» **Tekstfragment**
____

Art. 85 Pensioenwet
Plicht tot waardeoverdracht aan een pensioeninstelling uit een andere lidstaat of verzekeraar met zetel buiten Nederland op verzoek gewezen deelnemer
   1.De pensioenuitvoerder is verplicht om na een verzoek van de gewezen deelnemer tot waardeoverdracht de overdrachtswaarde van diens pensioenaanspraken over te dragen aan een pensioeninstelling uit een andere lidstaat of een verzekeraar met een zetel buiten Nederland als bedoeld in artikel 23, eerste lid, indien voldaan wordt aan de in artikel 71 genoemde voorwaarden, met dien verstande dat:
      a. de in artikel 72 gestelde eis inzake de ontvangende pensioenuitvoerder niet van toepassing is; en mits
      b. de mogelijkheden tot afkoop van de waarde van de overgedragen pensioenaanspraken na de waardeoverdracht niet ruimer zijn dan op basis van deze wet.

____

» **Aangeleverde gegevens**

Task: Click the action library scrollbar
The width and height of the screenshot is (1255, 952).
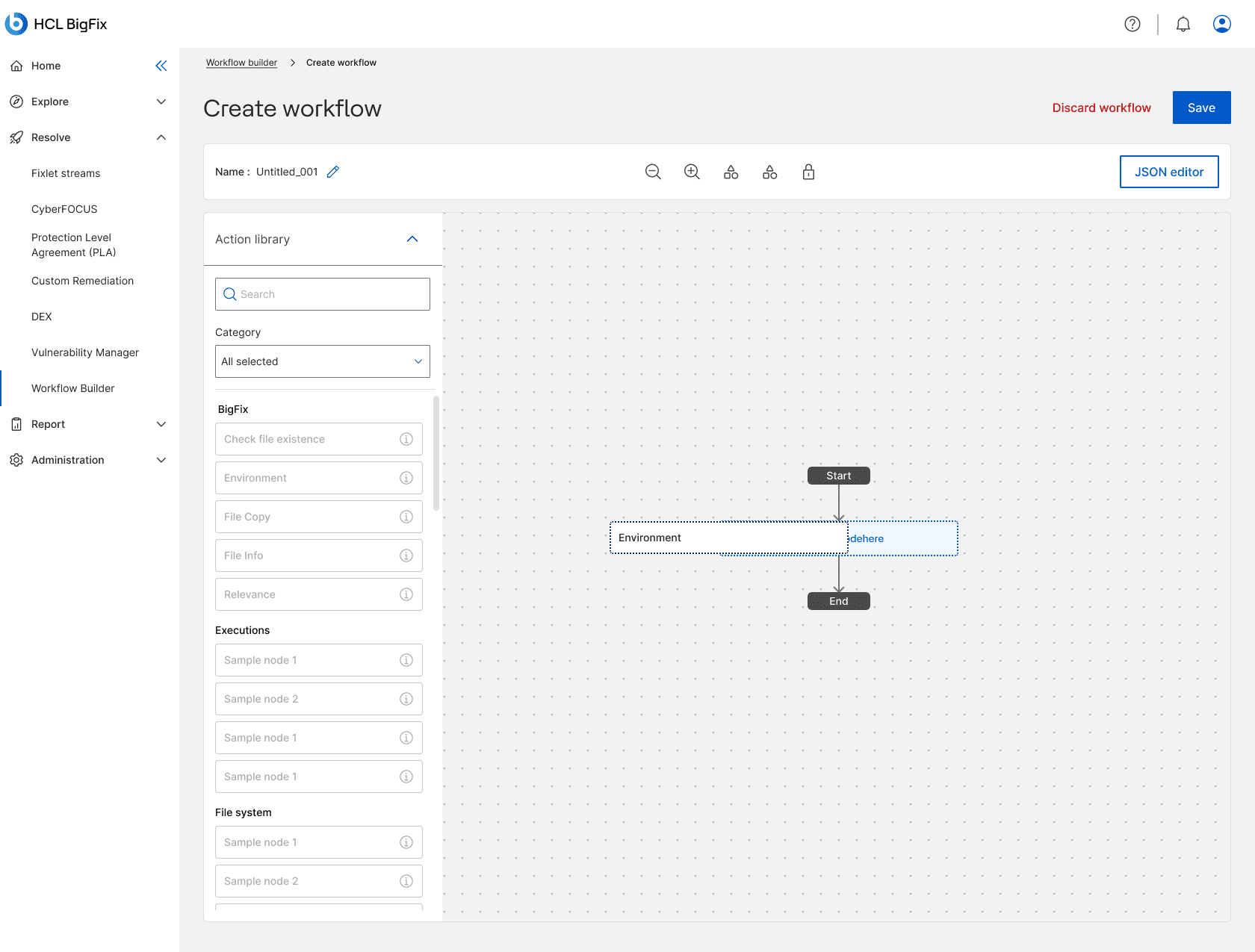Action: [x=436, y=453]
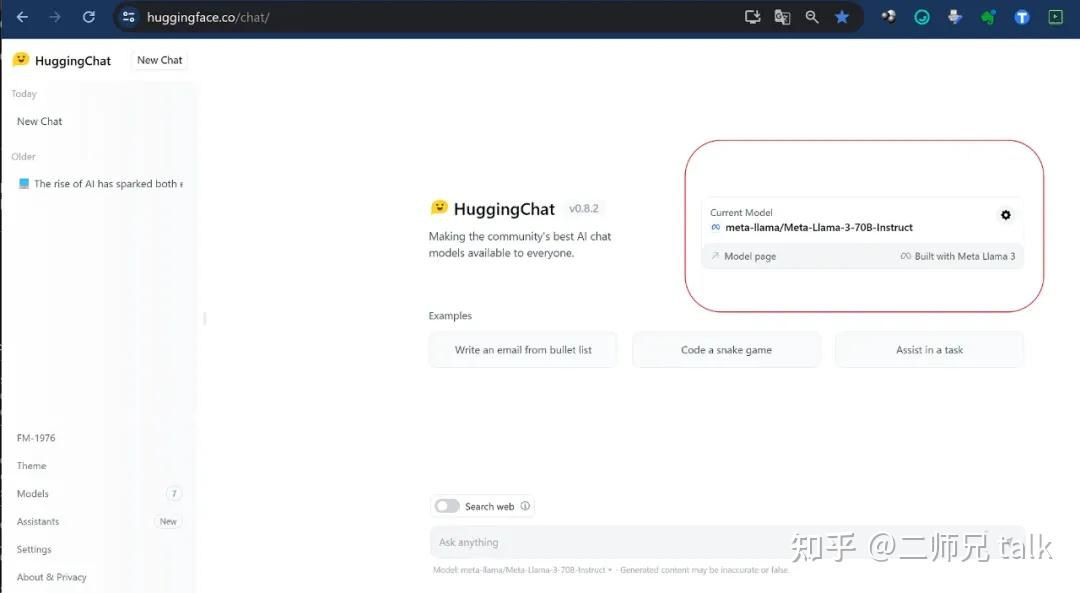Enable the Search web toggle
1080x593 pixels.
447,506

____

» **Opdracht**
Geef alstublieft het deel van het wetsartikel over waardeoverdracht letterlijk weer, vanaf "Art. 85 Pensioenwet" tot en met "van deze wet.". Baseer je uitsluitend op het wetsartikel.

» **Uitgewerkte opdracht**
Art. 85 Pensioenwet
Plicht tot waardeoverdracht aan een pensioeninstelling uit een andere lidstaat of verzekeraar met zetel buiten Nederland op verzoek gewezen deelnemer
   1.De pensioenuitvoerder is verplicht om na een verzoek van de gewezen deelnemer tot waardeoverdracht de overdrachtswaarde van diens pensioenaanspraken over te dragen aan een pensioeninstelling uit een andere lidstaat of een verzekeraar met een zetel buiten Nederland als bedoeld in artikel 23, eerste lid, indien voldaan wordt aan de in artikel 71 genoemde voorwaarden, met dien verstande dat:
      a. de in artikel 72 gestelde eis inzake de ontvangende pensioenuitvoerder niet van toepassing is; en mits
      b. de mogelijkheden tot afkoop van de waarde van de overgedragen pensioenaanspraken na de waardeoverdracht niet ruimer zijn dan op basis van deze wet.